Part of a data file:
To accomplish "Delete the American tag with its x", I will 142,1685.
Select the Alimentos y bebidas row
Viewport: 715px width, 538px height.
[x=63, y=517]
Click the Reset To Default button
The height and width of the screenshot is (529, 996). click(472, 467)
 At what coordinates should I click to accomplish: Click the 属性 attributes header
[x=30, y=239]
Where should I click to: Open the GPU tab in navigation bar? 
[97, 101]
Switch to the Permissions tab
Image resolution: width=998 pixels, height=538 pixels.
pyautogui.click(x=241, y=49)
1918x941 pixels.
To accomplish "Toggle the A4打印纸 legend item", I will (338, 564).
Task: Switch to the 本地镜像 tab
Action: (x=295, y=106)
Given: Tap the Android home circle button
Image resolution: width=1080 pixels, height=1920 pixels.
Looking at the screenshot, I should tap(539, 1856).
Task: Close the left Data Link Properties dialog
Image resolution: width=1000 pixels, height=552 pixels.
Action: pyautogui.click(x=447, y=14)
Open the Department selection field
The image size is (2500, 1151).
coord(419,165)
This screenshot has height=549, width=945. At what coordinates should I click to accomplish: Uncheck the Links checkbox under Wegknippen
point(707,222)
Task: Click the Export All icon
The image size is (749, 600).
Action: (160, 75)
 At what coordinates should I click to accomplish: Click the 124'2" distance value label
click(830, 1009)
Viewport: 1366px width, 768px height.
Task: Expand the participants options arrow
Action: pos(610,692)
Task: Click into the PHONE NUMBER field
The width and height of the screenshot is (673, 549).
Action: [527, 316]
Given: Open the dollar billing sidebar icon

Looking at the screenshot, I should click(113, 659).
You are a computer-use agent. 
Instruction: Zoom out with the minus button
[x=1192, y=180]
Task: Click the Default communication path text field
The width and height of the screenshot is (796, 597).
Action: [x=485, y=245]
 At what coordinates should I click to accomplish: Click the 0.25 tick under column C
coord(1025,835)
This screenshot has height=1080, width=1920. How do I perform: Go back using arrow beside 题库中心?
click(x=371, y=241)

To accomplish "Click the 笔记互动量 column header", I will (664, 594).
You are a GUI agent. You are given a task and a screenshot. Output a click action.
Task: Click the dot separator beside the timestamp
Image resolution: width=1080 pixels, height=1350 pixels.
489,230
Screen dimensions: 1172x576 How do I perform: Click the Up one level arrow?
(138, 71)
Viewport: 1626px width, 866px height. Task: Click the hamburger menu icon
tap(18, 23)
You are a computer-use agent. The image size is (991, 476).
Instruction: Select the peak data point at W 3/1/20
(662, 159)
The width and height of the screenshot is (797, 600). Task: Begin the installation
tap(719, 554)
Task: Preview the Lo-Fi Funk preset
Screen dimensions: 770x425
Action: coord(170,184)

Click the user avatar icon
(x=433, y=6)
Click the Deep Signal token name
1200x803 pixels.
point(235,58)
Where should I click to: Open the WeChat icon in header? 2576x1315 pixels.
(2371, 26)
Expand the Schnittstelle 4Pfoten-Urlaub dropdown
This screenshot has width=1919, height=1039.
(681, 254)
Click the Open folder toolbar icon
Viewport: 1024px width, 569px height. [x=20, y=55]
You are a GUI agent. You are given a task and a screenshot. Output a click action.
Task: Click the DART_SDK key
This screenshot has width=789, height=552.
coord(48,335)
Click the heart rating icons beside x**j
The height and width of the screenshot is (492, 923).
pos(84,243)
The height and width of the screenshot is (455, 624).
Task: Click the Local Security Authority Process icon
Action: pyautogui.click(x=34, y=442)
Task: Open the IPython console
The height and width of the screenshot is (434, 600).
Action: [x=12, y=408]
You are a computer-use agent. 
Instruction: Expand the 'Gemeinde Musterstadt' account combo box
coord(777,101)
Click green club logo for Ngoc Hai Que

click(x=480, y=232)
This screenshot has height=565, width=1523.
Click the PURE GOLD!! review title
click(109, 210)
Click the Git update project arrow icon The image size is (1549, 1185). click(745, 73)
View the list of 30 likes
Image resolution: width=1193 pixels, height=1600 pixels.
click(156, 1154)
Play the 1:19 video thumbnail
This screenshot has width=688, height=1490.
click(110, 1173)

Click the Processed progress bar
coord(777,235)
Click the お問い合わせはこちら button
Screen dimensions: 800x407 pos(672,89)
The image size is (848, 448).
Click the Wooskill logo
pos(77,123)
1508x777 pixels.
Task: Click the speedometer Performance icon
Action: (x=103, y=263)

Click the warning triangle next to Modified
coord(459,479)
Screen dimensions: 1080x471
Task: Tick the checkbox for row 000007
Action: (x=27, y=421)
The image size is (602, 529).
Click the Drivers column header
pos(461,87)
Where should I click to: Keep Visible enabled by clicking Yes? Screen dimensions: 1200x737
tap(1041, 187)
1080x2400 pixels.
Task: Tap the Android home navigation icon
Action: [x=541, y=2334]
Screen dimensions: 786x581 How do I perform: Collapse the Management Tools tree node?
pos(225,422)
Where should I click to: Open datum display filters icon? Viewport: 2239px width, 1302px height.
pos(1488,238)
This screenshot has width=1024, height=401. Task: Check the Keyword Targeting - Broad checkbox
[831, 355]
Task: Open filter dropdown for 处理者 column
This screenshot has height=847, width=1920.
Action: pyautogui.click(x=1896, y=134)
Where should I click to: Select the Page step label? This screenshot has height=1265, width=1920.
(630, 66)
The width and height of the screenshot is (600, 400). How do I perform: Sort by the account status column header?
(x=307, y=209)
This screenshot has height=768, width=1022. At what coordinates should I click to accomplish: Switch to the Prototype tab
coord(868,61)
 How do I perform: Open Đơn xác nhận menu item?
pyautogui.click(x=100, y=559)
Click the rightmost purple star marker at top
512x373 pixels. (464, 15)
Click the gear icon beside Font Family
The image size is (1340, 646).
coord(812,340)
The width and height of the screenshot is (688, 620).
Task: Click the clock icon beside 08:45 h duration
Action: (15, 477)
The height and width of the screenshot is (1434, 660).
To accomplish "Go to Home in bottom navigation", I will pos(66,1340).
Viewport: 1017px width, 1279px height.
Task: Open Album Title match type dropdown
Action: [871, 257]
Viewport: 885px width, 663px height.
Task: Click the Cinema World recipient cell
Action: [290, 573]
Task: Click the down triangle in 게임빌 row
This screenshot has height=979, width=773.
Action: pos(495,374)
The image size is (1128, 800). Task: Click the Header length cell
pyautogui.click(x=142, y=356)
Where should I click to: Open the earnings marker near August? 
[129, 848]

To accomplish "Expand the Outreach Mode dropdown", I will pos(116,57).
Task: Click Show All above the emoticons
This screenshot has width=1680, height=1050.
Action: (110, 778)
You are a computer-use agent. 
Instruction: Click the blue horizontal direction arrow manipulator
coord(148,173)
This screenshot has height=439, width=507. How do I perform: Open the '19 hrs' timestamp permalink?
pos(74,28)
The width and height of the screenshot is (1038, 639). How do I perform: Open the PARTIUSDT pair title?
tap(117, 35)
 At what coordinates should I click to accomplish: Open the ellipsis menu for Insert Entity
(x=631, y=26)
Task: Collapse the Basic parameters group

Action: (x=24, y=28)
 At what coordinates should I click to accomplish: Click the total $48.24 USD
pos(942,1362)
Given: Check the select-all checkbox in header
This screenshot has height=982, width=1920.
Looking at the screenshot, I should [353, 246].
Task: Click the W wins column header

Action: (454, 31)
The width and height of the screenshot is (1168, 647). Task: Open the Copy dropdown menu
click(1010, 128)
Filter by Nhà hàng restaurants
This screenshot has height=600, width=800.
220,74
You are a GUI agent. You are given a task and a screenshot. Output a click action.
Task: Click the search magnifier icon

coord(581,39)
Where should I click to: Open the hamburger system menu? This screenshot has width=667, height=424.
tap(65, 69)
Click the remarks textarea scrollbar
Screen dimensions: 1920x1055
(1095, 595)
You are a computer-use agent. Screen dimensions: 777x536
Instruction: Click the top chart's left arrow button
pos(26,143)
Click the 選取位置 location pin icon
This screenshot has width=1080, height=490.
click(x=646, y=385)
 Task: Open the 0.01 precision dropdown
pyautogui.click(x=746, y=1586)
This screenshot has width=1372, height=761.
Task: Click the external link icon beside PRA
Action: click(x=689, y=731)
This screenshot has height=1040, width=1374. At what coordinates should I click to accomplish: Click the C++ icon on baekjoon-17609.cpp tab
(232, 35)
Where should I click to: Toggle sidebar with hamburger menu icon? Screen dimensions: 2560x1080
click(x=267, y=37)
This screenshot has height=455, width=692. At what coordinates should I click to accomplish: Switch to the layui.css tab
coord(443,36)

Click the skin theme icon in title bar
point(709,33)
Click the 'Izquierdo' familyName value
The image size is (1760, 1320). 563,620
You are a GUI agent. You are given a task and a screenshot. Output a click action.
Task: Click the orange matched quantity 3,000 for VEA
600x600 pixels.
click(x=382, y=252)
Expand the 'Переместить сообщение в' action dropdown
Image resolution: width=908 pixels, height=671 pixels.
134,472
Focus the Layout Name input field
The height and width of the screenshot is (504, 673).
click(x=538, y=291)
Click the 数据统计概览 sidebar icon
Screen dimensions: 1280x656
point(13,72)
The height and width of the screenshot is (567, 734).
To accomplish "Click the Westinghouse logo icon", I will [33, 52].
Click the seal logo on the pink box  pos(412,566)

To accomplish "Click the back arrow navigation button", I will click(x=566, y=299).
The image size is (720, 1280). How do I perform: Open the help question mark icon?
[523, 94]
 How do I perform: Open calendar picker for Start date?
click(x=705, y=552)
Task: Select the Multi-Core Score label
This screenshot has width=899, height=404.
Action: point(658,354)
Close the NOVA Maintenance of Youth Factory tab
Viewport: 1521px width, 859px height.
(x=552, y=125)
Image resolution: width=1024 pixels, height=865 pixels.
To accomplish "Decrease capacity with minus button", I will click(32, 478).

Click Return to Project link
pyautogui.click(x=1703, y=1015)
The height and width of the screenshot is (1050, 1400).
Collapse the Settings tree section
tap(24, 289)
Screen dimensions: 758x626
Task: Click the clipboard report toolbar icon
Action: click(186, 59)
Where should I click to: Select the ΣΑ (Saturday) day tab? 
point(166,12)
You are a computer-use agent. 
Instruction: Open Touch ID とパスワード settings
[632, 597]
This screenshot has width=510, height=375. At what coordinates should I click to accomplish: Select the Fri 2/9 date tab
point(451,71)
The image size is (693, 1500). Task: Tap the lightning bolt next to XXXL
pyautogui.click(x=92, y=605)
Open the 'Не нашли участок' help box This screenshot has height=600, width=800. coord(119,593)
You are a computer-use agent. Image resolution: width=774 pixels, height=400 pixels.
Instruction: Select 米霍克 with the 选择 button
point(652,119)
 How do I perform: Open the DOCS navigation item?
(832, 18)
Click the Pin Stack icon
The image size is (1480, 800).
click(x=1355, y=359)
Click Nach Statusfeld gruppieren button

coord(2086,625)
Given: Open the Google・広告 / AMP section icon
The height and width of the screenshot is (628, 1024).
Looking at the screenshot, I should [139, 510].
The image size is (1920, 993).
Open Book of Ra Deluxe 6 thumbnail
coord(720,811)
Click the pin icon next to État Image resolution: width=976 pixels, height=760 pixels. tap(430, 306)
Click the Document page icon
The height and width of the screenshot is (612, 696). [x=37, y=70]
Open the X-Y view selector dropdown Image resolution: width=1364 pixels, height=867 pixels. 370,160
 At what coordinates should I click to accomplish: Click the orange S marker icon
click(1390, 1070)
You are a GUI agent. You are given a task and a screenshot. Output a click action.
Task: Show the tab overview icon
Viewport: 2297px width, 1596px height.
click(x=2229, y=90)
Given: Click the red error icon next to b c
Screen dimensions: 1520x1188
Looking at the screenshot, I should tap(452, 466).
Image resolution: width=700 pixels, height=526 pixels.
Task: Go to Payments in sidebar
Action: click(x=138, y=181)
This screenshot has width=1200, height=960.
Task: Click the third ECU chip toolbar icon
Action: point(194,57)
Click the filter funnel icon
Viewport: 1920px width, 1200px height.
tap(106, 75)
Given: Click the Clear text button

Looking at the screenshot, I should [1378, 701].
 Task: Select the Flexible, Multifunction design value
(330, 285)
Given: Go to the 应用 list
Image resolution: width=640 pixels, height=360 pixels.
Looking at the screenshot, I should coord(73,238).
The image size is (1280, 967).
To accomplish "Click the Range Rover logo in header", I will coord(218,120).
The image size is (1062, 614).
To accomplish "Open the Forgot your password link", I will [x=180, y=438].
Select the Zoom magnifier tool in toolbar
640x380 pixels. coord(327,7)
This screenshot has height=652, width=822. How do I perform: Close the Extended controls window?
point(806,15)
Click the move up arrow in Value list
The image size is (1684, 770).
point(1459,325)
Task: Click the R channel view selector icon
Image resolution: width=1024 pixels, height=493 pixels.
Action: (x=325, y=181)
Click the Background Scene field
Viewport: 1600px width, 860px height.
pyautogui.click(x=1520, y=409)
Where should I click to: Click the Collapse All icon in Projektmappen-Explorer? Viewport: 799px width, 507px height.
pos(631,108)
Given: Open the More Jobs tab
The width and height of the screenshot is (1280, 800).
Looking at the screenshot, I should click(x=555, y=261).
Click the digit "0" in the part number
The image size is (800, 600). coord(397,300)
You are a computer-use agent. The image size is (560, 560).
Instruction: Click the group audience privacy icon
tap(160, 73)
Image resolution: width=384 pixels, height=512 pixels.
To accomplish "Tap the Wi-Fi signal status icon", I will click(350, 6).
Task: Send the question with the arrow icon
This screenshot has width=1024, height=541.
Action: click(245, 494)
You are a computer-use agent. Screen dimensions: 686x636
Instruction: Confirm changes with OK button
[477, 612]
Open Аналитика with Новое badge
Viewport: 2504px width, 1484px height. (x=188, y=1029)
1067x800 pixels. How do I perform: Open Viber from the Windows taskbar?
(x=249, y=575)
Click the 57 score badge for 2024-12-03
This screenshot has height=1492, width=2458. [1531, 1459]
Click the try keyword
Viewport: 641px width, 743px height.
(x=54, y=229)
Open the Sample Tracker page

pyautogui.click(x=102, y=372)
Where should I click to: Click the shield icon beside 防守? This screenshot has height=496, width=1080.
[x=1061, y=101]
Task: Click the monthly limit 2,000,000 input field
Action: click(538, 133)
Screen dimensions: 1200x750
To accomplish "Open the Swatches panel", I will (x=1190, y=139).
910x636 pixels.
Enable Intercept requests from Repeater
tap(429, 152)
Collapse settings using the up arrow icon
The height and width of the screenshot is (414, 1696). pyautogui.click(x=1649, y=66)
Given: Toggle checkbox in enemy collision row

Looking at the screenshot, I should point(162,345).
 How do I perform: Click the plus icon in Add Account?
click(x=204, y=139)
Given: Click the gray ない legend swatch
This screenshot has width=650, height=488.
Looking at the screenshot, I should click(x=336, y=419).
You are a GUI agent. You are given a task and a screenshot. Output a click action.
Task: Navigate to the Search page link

The task —
Repeat the listing from the line containing "Click the remarks textarea scrollbar" through the line containing "Action: click(x=689, y=731)", including both of those lines.

Written answer —
Click the remarks textarea scrollbar
Screen dimensions: 1920x1055
(1095, 595)
You are a computer-use agent. Screen dimensions: 777x536
Instruction: Click the top chart's left arrow button
pos(26,143)
Click the 選取位置 location pin icon
This screenshot has width=1080, height=490.
click(x=646, y=385)
 Task: Open the 0.01 precision dropdown
pyautogui.click(x=746, y=1586)
This screenshot has width=1372, height=761.
Task: Click the external link icon beside PRA
Action: click(x=689, y=731)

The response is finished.